So I wrote down what was necessary on a piece of paper and gave it to him. He walked away with that slow, stamping tread towards the hut, and disappeared inside. I closed the bonnet of the car. Then I went back and sat in the driver’s seat to think things out.
I poured myself another whisky, and lit a cigarette. There must be some traffic on this road. Somebody would surely come along before nightfall. But would that help me? No, it wouldn’t – unless I were prepared to hitch a ride and leave the Lagonda and all my baggage behind to the tender mercies of the Arab. Was I prepared to do that? I didn’t know. Probably yes. But if I were forced to stay the night, I would lock myself in the car and try to keep awake as much as possible. On no account would I enter the shack where that creature lived. Nor would I touch his food. I had whisky and water, and I had half a watermelon and a slab of chocolate. That was ample.

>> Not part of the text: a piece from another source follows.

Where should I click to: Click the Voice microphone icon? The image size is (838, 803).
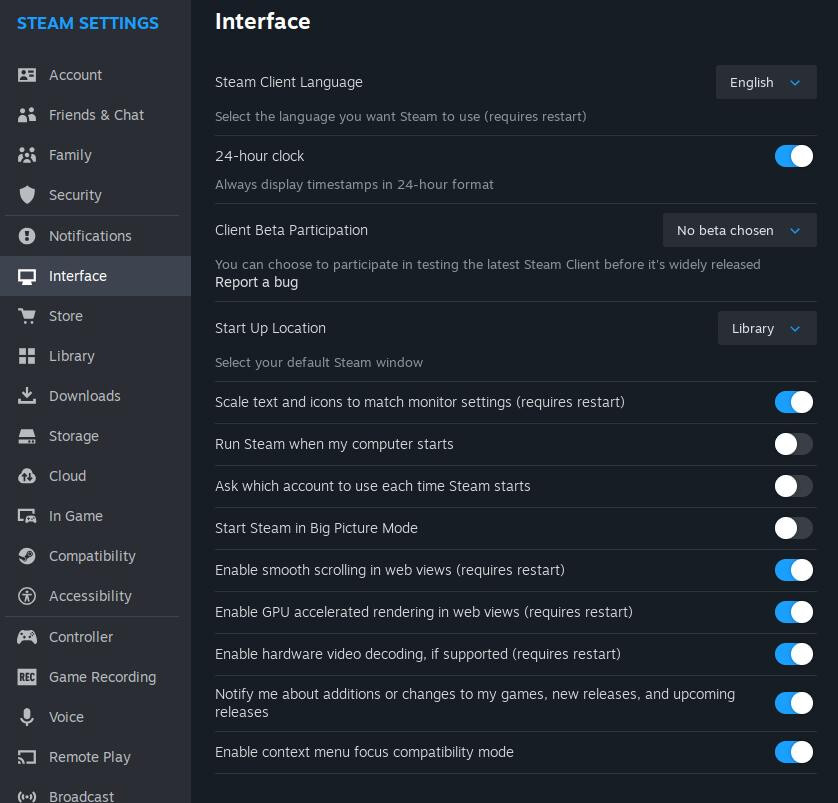click(x=27, y=717)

The heat was pretty bad. The thermometer in the car was still around 104°. It was hotter outside in the sun. I was perspiring freely. My God, what a place to get stranded in! And what a companion!
After about fifteen minutes, the Arab came out of the hut. I watched him all the way to the car.
‘I talked to garage in Cairo,’ he said, pushing his face through the window. ‘Fan-belt will arrive tomorrow by mail-truck. Everything arranged.’
‘Did you ask them about sending it at once?’
‘They said impossible,’ he answered.
‘You’re sure you asked them?’
He inclined his head to one side and gave me that sly insolent grin. I turned away and waited for him to go. He stayed where he was. ‘We have house for visitors,’ he said. ‘You can sleep there very nice. My wife will make food, but you will have to pay.’
‘Who else is here besides you and your wife?’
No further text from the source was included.